-------- EXTRACTED MATERIAL --------

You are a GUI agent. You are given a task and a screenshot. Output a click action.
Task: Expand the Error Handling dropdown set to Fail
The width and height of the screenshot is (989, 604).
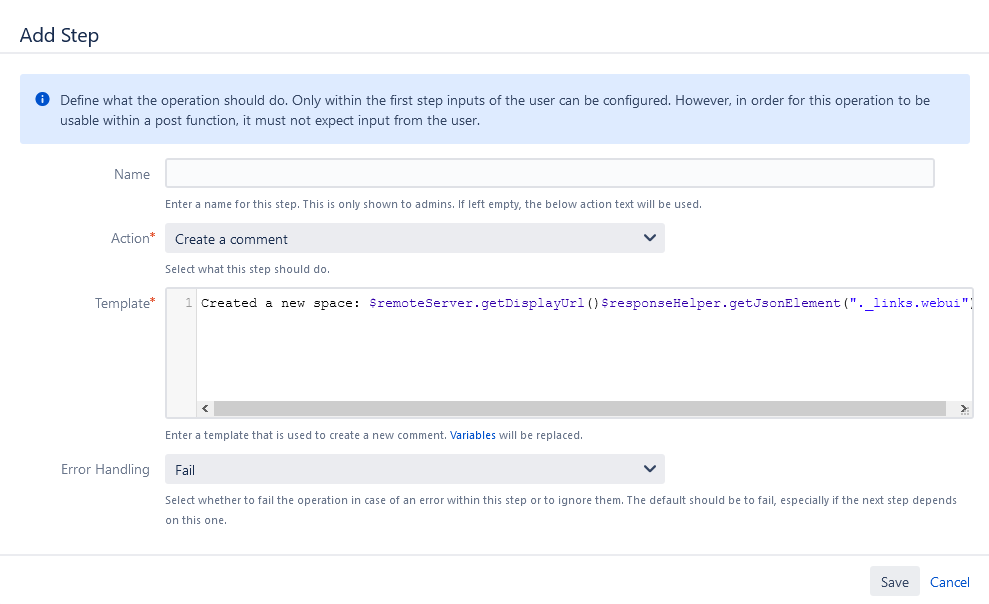[414, 469]
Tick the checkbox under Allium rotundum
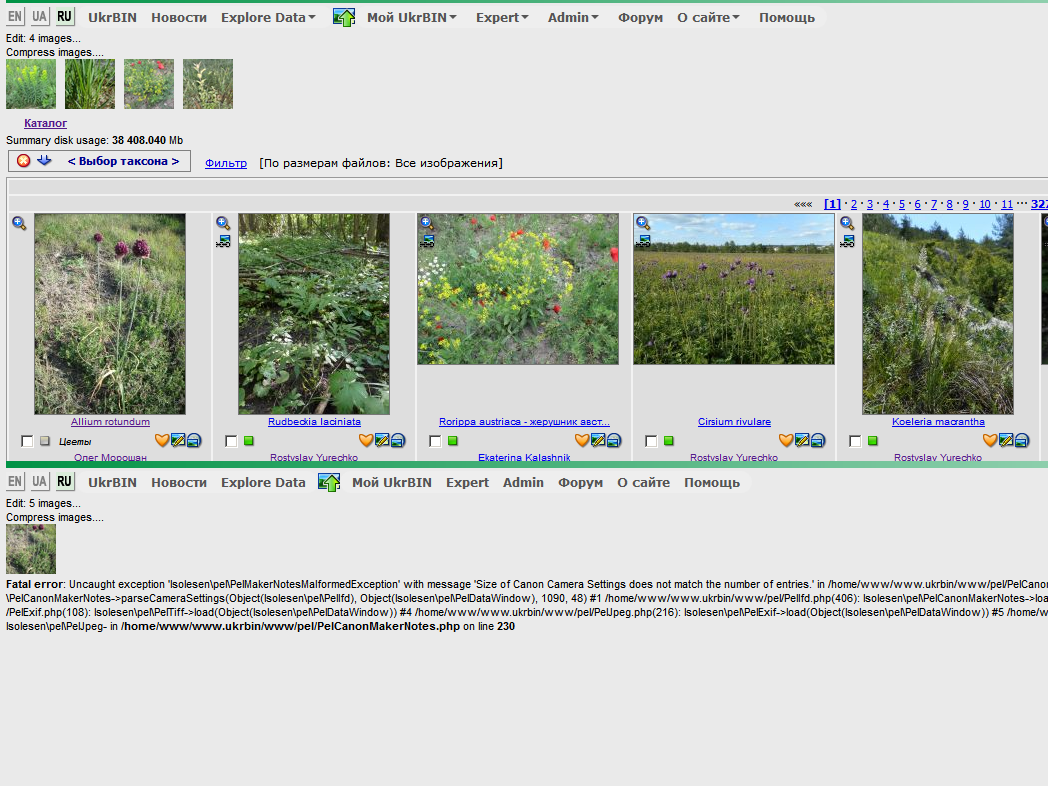Viewport: 1048px width, 786px height. point(27,441)
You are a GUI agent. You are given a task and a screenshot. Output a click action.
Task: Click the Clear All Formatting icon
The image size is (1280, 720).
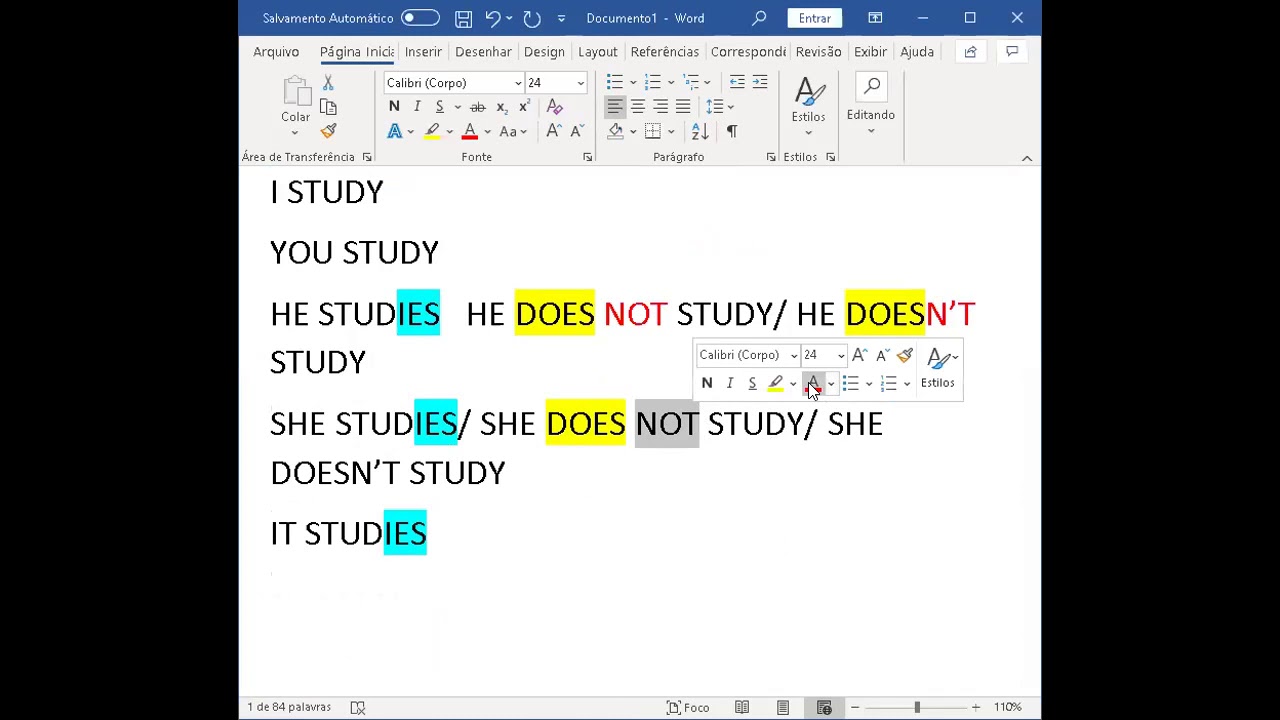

--------

WHAT THE TASK ASKS:
The line containing "Task: Expand the" and all lines after it, through the last line of the records, should be returned exactly. Omit the pictures.

RESULT BELOW:
Task: Expand the Error Handling dropdown set to Fail
The width and height of the screenshot is (989, 604).
[414, 469]
Tick the checkbox under Allium rotundum
Viewport: 1048px width, 786px height. point(27,441)
You are a GUI agent. You are given a task and a screenshot. Output a click action.
Task: Click the Clear All Formatting icon
The image size is (1280, 720).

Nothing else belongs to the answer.